In 2009, for example, the Dutch unit collected 101.5 million Euros in royalties from around the world — and promptly paid out 98.7 percent of that to the Cayman subsidiary, records show. If those payments went directly from, say, Yahoo’s France sales arm to the Cayman unit, they could trigger a 33.3 percent withholding tax in France. In 2011, a Yahoo French sales subsidiary reported 66 million Euros of revenue, yet paid just 462,665 Euros in income taxes, records show.

Yahoo recently introduced another circuitous path through the Netherlands to cut the taxes on profits from its Asian sales: Royalties travel from Singapore, to another subsidiary in Mauritius, a tax-friendly island off the southeast coast of Africa. In 2011, the Dutch unit collected 110 million Euros from Asian sales, before paying royalties to the Mauritius subsidiary. On paper, the cash remains with the Dutch subsidiary, which uses it to finance operations throughout the world outside the U.S. In reality, much of it sits in a HSBC Holdings Plc bank account in London.

On January 20 2013, a Dutch parliamentary committee met to consider the fairness of its own tax system and re-evaluate its role as part of a legal financial chain that allows companies to reduce the amount of tax they pay.

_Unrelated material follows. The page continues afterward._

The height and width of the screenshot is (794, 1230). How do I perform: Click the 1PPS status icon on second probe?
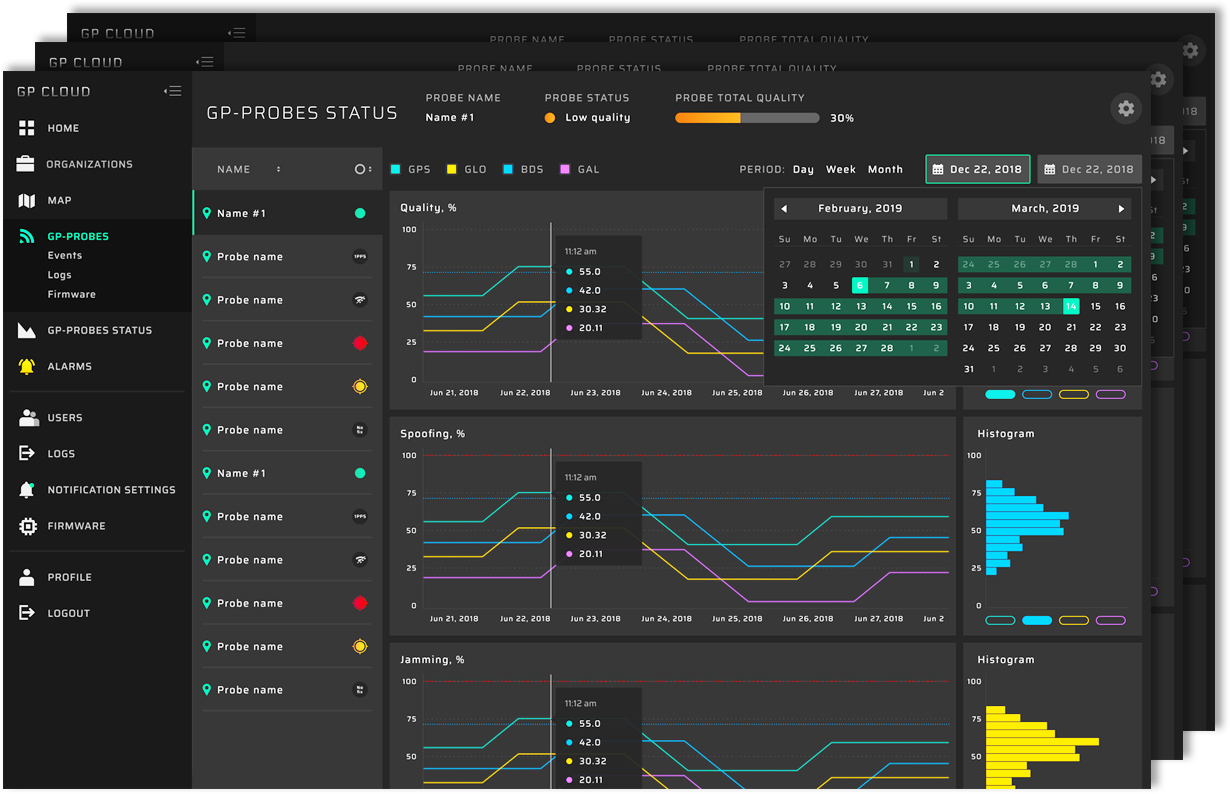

Last month, the European Commission recommended that EU members require in their treaties that income be subject to tax in one country before being exempt in another. That could prevent companies such as Dell from avoiding taxes in two countries simultaneously. Another EU proposal to combat tax-avoidance strategies has moved slowly through the bureaucracy since 2004. It would allocate multinational companies’ taxable profits into various countries based on factors such as actual sales or number of employees there.

Whether the EU can implement such a change, remains doubtful. Under its rules, the move requires unanimous approval from the 27 member states, including the Netherlands. Last year, representatives from the Netherlands fought at least two internal EU proposals to clamp down on tax avoidance techniques. Other European countries are competing to attract multinational companies with tax inducements. Luxembourg has imitated the Dutch system of conduit companies and advance tax rulings, and Switzerland offers long-term tax holidays and other incentives.